## [Given instruction 1]
Please repeat part of the post about Tor exit policies word for word, beginning at the words that have "[Author Prev][Author Next][Thread" and stopping after "on Tor's performance.".
## [Given instruction 2]
According to the post about Tor exit policies, how large are compressed server descriptors right now?
## [Given instruction 3]
Summarize the post about Tor exit policies in two sentences.

## [Text to read]
★ ★ ★ ★
[Author Prev][Author Next][Thread Prev][Thread Next][Author Index][Thread Index]

Re: Running a Tor exit node on an academic network?



On Sat, Jan 28, 2006 at 10:34:55AM -0800, Joseph Lorenzo Hall wrote:
> * The Library has electronic subscriptions to certain services that
> are based on IP addresses only.  Proposal: block exit connections to
> those IP addresses given a list or build a list as needed.  The
> eventual list could be thousands of IP addresses long which would have
> a undetermined impact on Tor's performance.

Joe has asked me to speculate a bit more about whether it's smart
to have exit policies with thousands of lines in them.

I think the answer is that it is quite bad indeed. Right now compressed
server descriptors are 1K or less; if we increase that by an order of
magnitude, we're going to load the directory system a lot more, making
it stop scaling a lot quicker. (We could tolerate a small number of
nodes doing this, but tragedy of the commons will kick in.) There are
also some other problems having to do with current client behavior --
we evaluate exit policies in a linear way and we don't cache results,
which means if exit policies get a lot longer, clients are going to
start wasting a lot of time looking through them.
★ ★ ★ ★
## [Given information]
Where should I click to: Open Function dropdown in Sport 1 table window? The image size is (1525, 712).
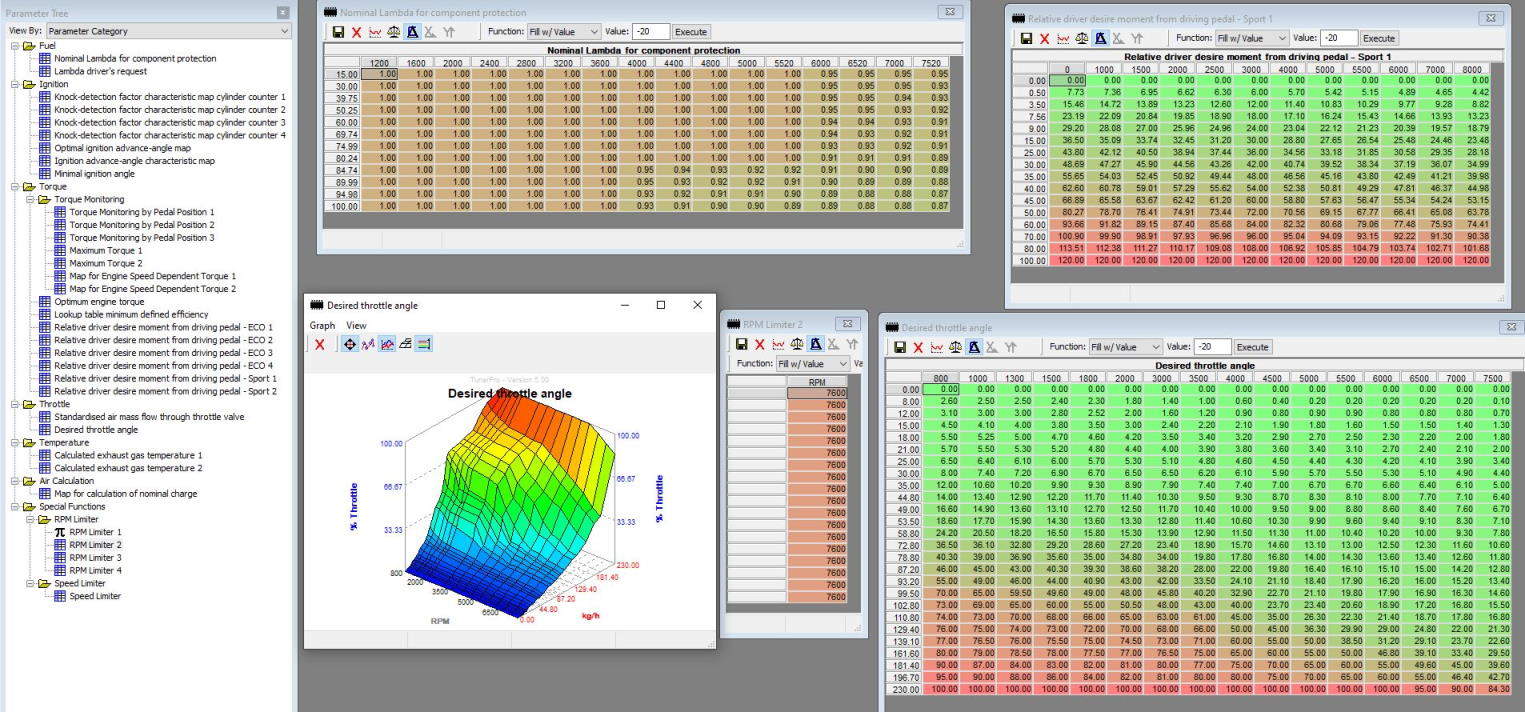coord(1250,38)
★ ★ ★ ★
## [Response 1]
[Author Prev][Author Next][Thread Prev][Thread Next][Author Index][Thread Index]

Re: Running a Tor exit node on an academic network?



On Sat, Jan 28, 2006 at 10:34:55AM -0800, Joseph Lorenzo Hall wrote:
> * The Library has electronic subscriptions to certain services that
> are based on IP addresses only.  Proposal: block exit connections to
> those IP addresses given a list or build a list as needed.  The
> eventual list could be thousands of IP addresses long which would have
> a undetermined impact on Tor's performance.

## [Response 2]
They are 1K or less.

## [Response 3]
Asked whether exit policies with thousands of lines are wise, the writer says they are quite bad, since raising the size of compressed server descriptors from 1K or less by an order of magnitude would load the directory system much more and make it stop scaling sooner. Clients also evaluate exit policies linearly without caching results, so much longer policies would make them waste a lot of time looking through them.